Sessizliğin içinde tüm duygusal fırtınaların gizli bir dansı var. Bu aşırı sakinliğin içinde ise müthiş bir sinir krizi…

Sakinlik bazen içimdeki kaos dolu çığlıkların bir maskesi, bazense içimde yankılanan fırtınanın sessiz bir şahidi gibi. Her bir sessiz çığlık ise fırtınanın mücadelecisi.

Aslında belki en karmaşık duygular, yüzeyde durgun bir sakinlik maskesinin arkasına gizleniyor. Tüm bu sessiz çatışmaların orta yerinde kelimelerle ifade edilemeyecek bir boşluk yatıyor. Sanki her an bu boşluğun en ücra köşesine çekilecekmişim gibi hissediyorum.

En çarpıcı olanı da, bu çalkantının, sakinliğin ardında ne kadar derinlere saklanabileceğini görmek. En dokunaklı olanı ise dış dünyaya sükuneti sunarken, içimdeki koca evrende belki ufak bir çalkantının yarattığı anlamlandırılamadığım derin hisler.

Bazen bir donuk bakış, içimdeki kavgayı gizlemenin bir yolunu bulmuş gibi davranıyor. Donuk bir bakış içimdeki kavgayı gizlemenin en mükemmel yolu olabilir mi? Belki de bu soru bu savaşın en kuytu köşesine ışık tutuyor. Yüzeyde temiz ve berrak, derinliklerde ise dalgaların gizli bir gücü var.

Belki de bu kaosun içinde kaybolmamak için bu sessiz yüz ifadesi en doğru olan rotadır. Dalgalarla başa çıkmak için çırpınmak yerine suyun yüzeyine salıvermek gibi kendini.

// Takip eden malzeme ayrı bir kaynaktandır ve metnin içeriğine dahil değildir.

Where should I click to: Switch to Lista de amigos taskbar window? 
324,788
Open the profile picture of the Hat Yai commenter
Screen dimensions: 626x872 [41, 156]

İçimizdeki denizin gizemli derinliklerinde kaybolmuş tüm hislerin izini sürmek, gemiyi batırmadan sessiz ama dev çalkantıların ardındaki anlamı keşfetmek sessizliğin boğuk sesindeki karmaşıklığı anlamaya bir adım daha atabilmek için kuvvettir belki.